Su posizioni opposte sono i socialisti del Pasok, decisi a non chiedere alla popolazione di pronunciarsi prima che siano completate le misure affidate al governo tecnico. Ciò detto e riconosciuto, non si può ignorare che tra le motivazioni dei socialisti ci sia quella di avere il tempo per designare il successore del loro leader storico ed ex primo ministro Giorgos Papandreou, dimessosi lo scorso novembre proprio per consentire a Papademos, che è un indipendente, di dare vita al proprio governo  unitario, nel quale siedono anche esponenti dell’estrema destra nazionalista del Laos. Il Pasok dovrebbe scegliere il suo nuovo leader appunto in marzo, e dunque avversa tenacemente l’ipotesi di votare senza che  l’avvicendamento di Papandreou si sia consumato.

Papademos sta incontrando i leader dei partiti che sostengono il suo Governo, lo stesso Papandreou, Giorgos Karatzaferis del Laos e Antonis Samaras di Nea Dimocratia per chiedere loro di assumersi le proprie responsabilità di fronte alla gravità della situazione. Per venerdì mattina invece è prevista una riunione dei tre che sarà presieduta dal capo di Stato Karolos Papoulias. Nel frattempo sta riprendendo il dialogo fra le parti sociali con un incontro fra i rappresentanti dei lavoratori e quelli degli industriali, dei piccoli e medi imprenditori e dei commercianti.
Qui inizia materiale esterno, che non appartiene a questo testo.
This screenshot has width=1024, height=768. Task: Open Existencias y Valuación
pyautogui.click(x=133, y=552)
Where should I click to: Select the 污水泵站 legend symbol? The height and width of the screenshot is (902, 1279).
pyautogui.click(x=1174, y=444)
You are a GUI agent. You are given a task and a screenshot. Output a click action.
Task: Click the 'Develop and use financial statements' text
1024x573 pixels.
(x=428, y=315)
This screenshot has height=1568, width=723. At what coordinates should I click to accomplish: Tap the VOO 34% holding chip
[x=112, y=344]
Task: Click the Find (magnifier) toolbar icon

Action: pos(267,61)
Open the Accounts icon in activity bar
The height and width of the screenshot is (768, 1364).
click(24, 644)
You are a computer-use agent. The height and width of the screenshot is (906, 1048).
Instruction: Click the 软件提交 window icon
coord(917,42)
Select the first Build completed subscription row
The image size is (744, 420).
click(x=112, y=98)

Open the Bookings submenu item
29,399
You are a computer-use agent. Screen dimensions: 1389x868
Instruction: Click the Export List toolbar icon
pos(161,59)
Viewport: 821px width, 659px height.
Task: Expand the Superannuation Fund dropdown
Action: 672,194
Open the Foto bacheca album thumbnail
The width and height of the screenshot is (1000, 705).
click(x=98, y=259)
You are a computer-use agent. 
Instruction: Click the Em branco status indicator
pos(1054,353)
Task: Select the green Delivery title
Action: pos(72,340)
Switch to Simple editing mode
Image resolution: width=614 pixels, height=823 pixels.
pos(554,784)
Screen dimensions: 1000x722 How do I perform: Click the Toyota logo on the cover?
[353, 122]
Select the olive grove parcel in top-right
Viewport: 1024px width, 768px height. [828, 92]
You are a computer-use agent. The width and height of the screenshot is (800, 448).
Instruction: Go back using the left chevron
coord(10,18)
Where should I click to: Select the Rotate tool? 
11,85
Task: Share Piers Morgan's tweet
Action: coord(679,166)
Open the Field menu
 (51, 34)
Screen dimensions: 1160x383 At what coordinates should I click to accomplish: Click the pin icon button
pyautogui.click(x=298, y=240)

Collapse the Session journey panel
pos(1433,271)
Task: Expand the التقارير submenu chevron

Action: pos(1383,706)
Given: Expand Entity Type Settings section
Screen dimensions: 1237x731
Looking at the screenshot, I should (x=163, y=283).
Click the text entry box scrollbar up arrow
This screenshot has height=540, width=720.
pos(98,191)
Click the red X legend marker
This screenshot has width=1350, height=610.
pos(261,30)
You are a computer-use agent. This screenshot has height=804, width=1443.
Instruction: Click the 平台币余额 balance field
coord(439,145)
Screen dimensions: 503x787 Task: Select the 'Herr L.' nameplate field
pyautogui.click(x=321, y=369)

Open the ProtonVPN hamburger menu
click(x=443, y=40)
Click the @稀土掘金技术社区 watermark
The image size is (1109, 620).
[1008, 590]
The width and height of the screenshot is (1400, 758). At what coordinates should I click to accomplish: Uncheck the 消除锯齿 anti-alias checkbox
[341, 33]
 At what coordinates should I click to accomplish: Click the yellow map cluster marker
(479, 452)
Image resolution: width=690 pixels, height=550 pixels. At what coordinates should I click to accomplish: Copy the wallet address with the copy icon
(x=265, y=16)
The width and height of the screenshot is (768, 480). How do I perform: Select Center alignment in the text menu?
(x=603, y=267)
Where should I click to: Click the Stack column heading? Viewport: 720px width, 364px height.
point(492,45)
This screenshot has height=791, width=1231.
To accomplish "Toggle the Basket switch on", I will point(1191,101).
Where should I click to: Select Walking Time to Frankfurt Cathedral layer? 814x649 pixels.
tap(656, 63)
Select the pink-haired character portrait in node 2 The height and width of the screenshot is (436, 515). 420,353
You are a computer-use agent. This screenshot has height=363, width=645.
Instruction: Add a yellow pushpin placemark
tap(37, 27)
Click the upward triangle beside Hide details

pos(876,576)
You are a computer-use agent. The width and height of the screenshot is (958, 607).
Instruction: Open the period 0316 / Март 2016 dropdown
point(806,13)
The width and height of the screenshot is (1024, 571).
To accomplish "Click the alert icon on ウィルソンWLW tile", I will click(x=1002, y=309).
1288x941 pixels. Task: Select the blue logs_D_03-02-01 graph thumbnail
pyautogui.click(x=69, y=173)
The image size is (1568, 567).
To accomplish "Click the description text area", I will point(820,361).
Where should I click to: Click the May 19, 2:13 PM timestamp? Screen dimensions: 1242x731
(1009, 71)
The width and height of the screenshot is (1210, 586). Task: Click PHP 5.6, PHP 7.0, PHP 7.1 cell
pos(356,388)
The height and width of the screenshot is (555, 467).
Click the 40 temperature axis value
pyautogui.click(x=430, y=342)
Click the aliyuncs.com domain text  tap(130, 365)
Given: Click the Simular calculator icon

La Confederazione Generale dei Lavoratori di Grecia (Gsee), guidata da Giannis Panagopoulos, in nessun caso è disposta a parlare di questioni che riguardino modifiche al contratto collettivo di lavoro, il taglio di tredicesima e quattordicesima mensilità e la riduzione dello stipendio minimo garantito nel settore privato. Anche le organizzazioni imprenditoriali si sono dette decise a salvaguardare il contratto collettivo di lavoro e tutti gli altri diritti dei lavoratori, mentre sono disposti a discutere della riduzione dei costi funzionali della produzione. Le prospettive di un mancato accordo sono però concrete e, in questo caso, il governo potrebbe intervenire con un provvedimento legislativo, anche se il  ministero del Lavoro ha già ammesso che  non sarebbe la soluzione del problema.